** Listed records **

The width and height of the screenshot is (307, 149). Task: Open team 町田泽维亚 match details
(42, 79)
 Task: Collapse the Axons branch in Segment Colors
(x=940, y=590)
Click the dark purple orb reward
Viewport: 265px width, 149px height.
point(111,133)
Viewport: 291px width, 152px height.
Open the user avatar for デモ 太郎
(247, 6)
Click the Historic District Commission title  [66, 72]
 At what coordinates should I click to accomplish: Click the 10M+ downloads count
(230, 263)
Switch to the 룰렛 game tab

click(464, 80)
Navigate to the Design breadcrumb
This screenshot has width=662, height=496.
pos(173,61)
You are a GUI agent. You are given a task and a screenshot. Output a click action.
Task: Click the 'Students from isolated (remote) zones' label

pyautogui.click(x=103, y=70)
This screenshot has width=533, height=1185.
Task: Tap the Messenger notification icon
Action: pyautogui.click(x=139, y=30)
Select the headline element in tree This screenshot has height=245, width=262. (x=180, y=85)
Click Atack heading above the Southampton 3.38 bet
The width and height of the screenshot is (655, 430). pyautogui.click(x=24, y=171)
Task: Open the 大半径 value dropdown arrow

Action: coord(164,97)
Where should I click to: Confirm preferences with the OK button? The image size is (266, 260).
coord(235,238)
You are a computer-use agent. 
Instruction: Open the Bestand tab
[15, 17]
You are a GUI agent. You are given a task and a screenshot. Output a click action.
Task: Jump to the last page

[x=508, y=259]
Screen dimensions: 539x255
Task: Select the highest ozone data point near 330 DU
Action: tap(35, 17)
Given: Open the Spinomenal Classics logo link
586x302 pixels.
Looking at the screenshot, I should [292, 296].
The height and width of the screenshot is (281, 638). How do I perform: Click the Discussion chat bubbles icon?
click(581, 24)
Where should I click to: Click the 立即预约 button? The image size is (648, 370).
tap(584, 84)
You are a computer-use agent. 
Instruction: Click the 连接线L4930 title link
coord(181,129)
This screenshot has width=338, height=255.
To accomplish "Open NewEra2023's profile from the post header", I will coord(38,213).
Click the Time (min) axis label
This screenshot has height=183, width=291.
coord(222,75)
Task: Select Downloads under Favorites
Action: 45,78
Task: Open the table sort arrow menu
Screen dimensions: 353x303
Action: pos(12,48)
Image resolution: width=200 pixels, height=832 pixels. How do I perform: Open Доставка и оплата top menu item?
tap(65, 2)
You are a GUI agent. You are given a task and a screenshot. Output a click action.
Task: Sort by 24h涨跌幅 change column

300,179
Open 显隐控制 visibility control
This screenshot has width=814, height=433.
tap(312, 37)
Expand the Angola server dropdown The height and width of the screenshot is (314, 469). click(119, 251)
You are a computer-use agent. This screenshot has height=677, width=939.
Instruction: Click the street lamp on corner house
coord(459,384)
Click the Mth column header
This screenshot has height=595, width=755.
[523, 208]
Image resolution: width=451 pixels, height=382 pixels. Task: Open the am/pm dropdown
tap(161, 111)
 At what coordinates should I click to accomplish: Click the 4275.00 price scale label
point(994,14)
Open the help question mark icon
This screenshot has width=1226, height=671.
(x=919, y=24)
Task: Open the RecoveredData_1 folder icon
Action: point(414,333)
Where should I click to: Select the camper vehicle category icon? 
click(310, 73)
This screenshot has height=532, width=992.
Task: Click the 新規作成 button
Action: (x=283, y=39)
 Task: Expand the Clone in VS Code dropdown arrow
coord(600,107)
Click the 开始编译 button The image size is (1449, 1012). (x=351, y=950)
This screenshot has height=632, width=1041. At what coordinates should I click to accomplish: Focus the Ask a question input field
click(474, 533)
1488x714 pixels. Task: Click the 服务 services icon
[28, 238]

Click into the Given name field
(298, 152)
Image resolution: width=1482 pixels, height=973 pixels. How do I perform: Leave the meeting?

** Work order **
A complete, exact copy of the material is required.

** Completed task **
The width and height of the screenshot is (307, 149). Task: Open team 町田泽维亚 match details
(42, 79)
 Task: Collapse the Axons branch in Segment Colors
(x=940, y=590)
Click the dark purple orb reward
Viewport: 265px width, 149px height.
point(111,133)
Viewport: 291px width, 152px height.
Open the user avatar for デモ 太郎
(247, 6)
Click the Historic District Commission title  [66, 72]
 At what coordinates should I click to accomplish: Click the 10M+ downloads count
(230, 263)
Switch to the 룰렛 game tab

click(464, 80)
Navigate to the Design breadcrumb
This screenshot has width=662, height=496.
pos(173,61)
You are a GUI agent. You are given a task and a screenshot. Output a click action.
Task: Click the 'Students from isolated (remote) zones' label

pyautogui.click(x=103, y=70)
This screenshot has width=533, height=1185.
Task: Tap the Messenger notification icon
Action: pyautogui.click(x=139, y=30)
Select the headline element in tree This screenshot has height=245, width=262. (x=180, y=85)
Click Atack heading above the Southampton 3.38 bet
The width and height of the screenshot is (655, 430). pyautogui.click(x=24, y=171)
Task: Open the 大半径 value dropdown arrow

Action: coord(164,97)
Where should I click to: Confirm preferences with the OK button? The image size is (266, 260).
coord(235,238)
You are a computer-use agent. 
Instruction: Open the Bestand tab
[15, 17]
You are a GUI agent. You are given a task and a screenshot. Output a click action.
Task: Jump to the last page

[x=508, y=259]
Screen dimensions: 539x255
Task: Select the highest ozone data point near 330 DU
Action: tap(35, 17)
Given: Open the Spinomenal Classics logo link
586x302 pixels.
Looking at the screenshot, I should [292, 296].
The height and width of the screenshot is (281, 638). How do I perform: Click the Discussion chat bubbles icon?
click(581, 24)
Where should I click to: Click the 立即预约 button? The image size is (648, 370).
tap(584, 84)
You are a computer-use agent. 
Instruction: Click the 连接线L4930 title link
coord(181,129)
This screenshot has width=338, height=255.
To accomplish "Open NewEra2023's profile from the post header", I will coord(38,213).
Click the Time (min) axis label
This screenshot has height=183, width=291.
coord(222,75)
Task: Select Downloads under Favorites
Action: 45,78
Task: Open the table sort arrow menu
Screen dimensions: 353x303
Action: pos(12,48)
Image resolution: width=200 pixels, height=832 pixels. How do I perform: Open Доставка и оплата top menu item?
tap(65, 2)
You are a GUI agent. You are given a task and a screenshot. Output a click action.
Task: Sort by 24h涨跌幅 change column

300,179
Open 显隐控制 visibility control
This screenshot has width=814, height=433.
tap(312, 37)
Expand the Angola server dropdown The height and width of the screenshot is (314, 469). click(119, 251)
You are a computer-use agent. This screenshot has height=677, width=939.
Instruction: Click the street lamp on corner house
coord(459,384)
Click the Mth column header
This screenshot has height=595, width=755.
[523, 208]
Image resolution: width=451 pixels, height=382 pixels. Task: Open the am/pm dropdown
tap(161, 111)
 At what coordinates should I click to accomplish: Click the 4275.00 price scale label
point(994,14)
Open the help question mark icon
This screenshot has width=1226, height=671.
(x=919, y=24)
Task: Open the RecoveredData_1 folder icon
Action: point(414,333)
Where should I click to: Select the camper vehicle category icon? 
click(310, 73)
This screenshot has height=532, width=992.
Task: Click the 新規作成 button
Action: (x=283, y=39)
 Task: Expand the Clone in VS Code dropdown arrow
coord(600,107)
Click the 开始编译 button The image size is (1449, 1012). (x=351, y=950)
This screenshot has height=632, width=1041. At what coordinates should I click to accomplish: Focus the Ask a question input field
click(474, 533)
1488x714 pixels. Task: Click the 服务 services icon
[28, 238]

Click into the Given name field
(298, 152)
Image resolution: width=1482 pixels, height=973 pixels. How do I perform: Leave the meeting?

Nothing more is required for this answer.